In-universe information
- Occupation: Standup comedian; singer;
- Genres: Anti-comedy; popular music;
- Website: americasfunnyman.com

= Neil Hamburger =

Standup comedian character

Neil Hamburger is a standup comedian and singer character created and portrayed by American entertainer Gregg Turkington. Distinguished for his misanthropic jokes and anti-comedy style, Turkington has released a number of albums as Hamburger and has appeared as the character in various films, television shows, and other media. In 2015, the act inspired the feature-length film Entertainment, which stars Turkington as a "variant" of the character.

Turkington developed the sad-sack comedian character in the 1990s and originally envisioned the concept as a "weird recording project."

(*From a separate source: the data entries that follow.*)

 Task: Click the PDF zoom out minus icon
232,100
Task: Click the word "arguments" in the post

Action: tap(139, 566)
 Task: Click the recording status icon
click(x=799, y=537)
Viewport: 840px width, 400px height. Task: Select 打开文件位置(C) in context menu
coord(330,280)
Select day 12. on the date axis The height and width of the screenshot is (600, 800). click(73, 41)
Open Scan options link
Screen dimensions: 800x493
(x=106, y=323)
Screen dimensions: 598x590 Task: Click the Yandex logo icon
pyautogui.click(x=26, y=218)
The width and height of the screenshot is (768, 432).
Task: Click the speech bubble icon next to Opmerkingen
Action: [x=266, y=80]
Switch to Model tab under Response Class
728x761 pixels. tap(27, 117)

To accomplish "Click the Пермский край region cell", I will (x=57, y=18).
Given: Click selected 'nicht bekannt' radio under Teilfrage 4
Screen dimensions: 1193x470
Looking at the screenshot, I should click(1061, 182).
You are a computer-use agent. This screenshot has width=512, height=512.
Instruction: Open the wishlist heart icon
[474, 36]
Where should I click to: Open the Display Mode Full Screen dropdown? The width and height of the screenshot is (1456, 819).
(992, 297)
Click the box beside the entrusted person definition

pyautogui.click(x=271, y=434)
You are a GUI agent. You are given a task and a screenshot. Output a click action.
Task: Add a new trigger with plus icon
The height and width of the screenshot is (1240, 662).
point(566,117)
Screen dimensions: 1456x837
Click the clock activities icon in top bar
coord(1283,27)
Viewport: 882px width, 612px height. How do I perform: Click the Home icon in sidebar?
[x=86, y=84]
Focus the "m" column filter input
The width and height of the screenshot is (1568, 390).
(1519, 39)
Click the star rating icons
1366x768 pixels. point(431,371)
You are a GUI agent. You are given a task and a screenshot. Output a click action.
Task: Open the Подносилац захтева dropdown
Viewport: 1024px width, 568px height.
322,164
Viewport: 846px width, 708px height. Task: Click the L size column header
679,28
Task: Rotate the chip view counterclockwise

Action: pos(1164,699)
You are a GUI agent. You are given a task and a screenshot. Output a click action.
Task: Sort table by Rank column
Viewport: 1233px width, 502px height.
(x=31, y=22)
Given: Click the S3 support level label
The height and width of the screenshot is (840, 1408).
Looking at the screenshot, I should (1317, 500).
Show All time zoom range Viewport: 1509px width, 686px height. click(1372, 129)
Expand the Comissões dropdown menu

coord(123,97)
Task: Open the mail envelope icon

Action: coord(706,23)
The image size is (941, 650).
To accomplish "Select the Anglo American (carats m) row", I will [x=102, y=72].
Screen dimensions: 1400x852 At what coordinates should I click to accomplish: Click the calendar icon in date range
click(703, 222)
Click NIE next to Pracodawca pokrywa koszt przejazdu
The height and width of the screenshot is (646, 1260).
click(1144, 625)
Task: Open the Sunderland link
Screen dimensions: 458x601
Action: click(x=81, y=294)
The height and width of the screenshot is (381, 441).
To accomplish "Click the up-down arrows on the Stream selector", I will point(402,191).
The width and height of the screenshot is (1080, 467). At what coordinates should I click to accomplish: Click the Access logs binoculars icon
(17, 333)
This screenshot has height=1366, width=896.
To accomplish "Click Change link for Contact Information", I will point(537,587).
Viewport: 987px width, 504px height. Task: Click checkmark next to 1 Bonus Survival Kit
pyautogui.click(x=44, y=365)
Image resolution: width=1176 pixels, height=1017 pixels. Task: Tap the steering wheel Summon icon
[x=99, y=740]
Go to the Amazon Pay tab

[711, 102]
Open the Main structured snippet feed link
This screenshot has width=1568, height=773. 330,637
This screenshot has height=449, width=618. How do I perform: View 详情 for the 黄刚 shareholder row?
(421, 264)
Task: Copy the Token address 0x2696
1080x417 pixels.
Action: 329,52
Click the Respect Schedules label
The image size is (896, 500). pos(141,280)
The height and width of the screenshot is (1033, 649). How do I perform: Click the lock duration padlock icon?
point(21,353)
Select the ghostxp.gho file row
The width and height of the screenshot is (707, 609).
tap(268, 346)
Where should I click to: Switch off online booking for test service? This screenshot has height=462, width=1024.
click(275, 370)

Hamburger originated from a prank call titled "A Nationally Known Comedian" that appeared on the album Great Phone Calls Featuring Neil Hamburger (1992). He followed the LP with three additional albums issued on Drag City Records before he began receiving offers to perform as the character for live shows.

He later branched out into singing and his albums Neil Hamburger Sings Country Winners (2009) and First of Dismay (2014) feature original songs and cover versions backed by "The Too Good For Neil Hamburger Band".

==Style==
Hamburger's standup act consists largely of intentionally stilted and abrasive question/answer jokes about celebrity targets. One profile described him as "a glum, middle-aged, tuxedo-clad man, with greasy comb-over hair, awkwardly sized glasses and a rasp magnified by a ghost lodging in his throat he perpetually pauses to clear—as if he's working up a world record-tying loogie." Another characterized him as a "blowhard, old-school comedian" who is "regularly berating his increasingly agitated audiences." He's been called a conceptual comedian whose main concept is to not be funny.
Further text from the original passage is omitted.